+++ GIVEN RECORDS +++
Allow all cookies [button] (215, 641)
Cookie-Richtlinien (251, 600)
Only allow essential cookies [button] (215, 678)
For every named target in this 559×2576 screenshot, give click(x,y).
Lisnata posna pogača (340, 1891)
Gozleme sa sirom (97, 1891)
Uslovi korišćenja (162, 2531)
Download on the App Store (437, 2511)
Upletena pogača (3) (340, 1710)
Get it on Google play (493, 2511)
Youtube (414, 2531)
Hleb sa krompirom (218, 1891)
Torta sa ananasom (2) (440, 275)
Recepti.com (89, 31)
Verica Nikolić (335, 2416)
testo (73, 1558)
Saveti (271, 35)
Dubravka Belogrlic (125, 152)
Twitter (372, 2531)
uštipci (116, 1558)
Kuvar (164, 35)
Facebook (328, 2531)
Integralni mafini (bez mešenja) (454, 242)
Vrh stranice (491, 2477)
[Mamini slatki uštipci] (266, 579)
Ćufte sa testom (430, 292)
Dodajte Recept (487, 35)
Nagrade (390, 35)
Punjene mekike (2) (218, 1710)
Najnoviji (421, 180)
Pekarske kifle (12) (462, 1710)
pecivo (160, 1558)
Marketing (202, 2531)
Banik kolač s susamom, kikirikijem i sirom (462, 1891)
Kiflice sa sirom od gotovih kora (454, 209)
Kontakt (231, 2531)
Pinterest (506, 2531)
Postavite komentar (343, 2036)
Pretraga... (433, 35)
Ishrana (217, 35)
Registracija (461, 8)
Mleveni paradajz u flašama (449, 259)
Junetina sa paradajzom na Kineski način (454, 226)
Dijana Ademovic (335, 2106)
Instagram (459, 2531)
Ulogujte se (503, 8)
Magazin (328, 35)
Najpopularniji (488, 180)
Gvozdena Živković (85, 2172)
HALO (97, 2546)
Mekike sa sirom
+++
- DIRECTIONS -
Give back every entry exactly, with nothing left out.

- TASK RESULT -
Allow all cookies [button] (215, 641)
Cookie-Richtlinien (251, 600)
Only allow essential cookies [button] (215, 678)
For every named target in this 559×2576 screenshot, give click(x,y).
Lisnata posna pogača (340, 1891)
Gozleme sa sirom (97, 1891)
Uslovi korišćenja (162, 2531)
Download on the App Store (437, 2511)
Upletena pogača (3) (340, 1710)
Get it on Google play (493, 2511)
Youtube (414, 2531)
Hleb sa krompirom (218, 1891)
Torta sa ananasom (2) (440, 275)
Recepti.com (89, 31)
Verica Nikolić (335, 2416)
testo (73, 1558)
Saveti (271, 35)
Dubravka Belogrlic (125, 152)
Twitter (372, 2531)
uštipci (116, 1558)
Kuvar (164, 35)
Facebook (328, 2531)
Integralni mafini (bez mešenja) (454, 242)
Vrh stranice (491, 2477)
[Mamini slatki uštipci] (266, 579)
Ćufte sa testom (430, 292)
Dodajte Recept (487, 35)
Nagrade (390, 35)
Punjene mekike (2) (218, 1710)
Najnoviji (421, 180)
Pekarske kifle (12) (462, 1710)
pecivo (160, 1558)
Marketing (202, 2531)
Banik kolač s susamom, kikirikijem i sirom (462, 1891)
Kiflice sa sirom od gotovih kora (454, 209)
Kontakt (231, 2531)
Pinterest (506, 2531)
Postavite komentar (343, 2036)
Pretraga... (433, 35)
Ishrana (217, 35)
Registracija (461, 8)
Mleveni paradajz u flašama (449, 259)
Junetina sa paradajzom na Kineski način (454, 226)
Dijana Ademovic (335, 2106)
Instagram (459, 2531)
Ulogujte se (503, 8)
Magazin (328, 35)
Najpopularniji (488, 180)
Gvozdena Živković (85, 2172)
HALO (97, 2546)
Mekike sa sirom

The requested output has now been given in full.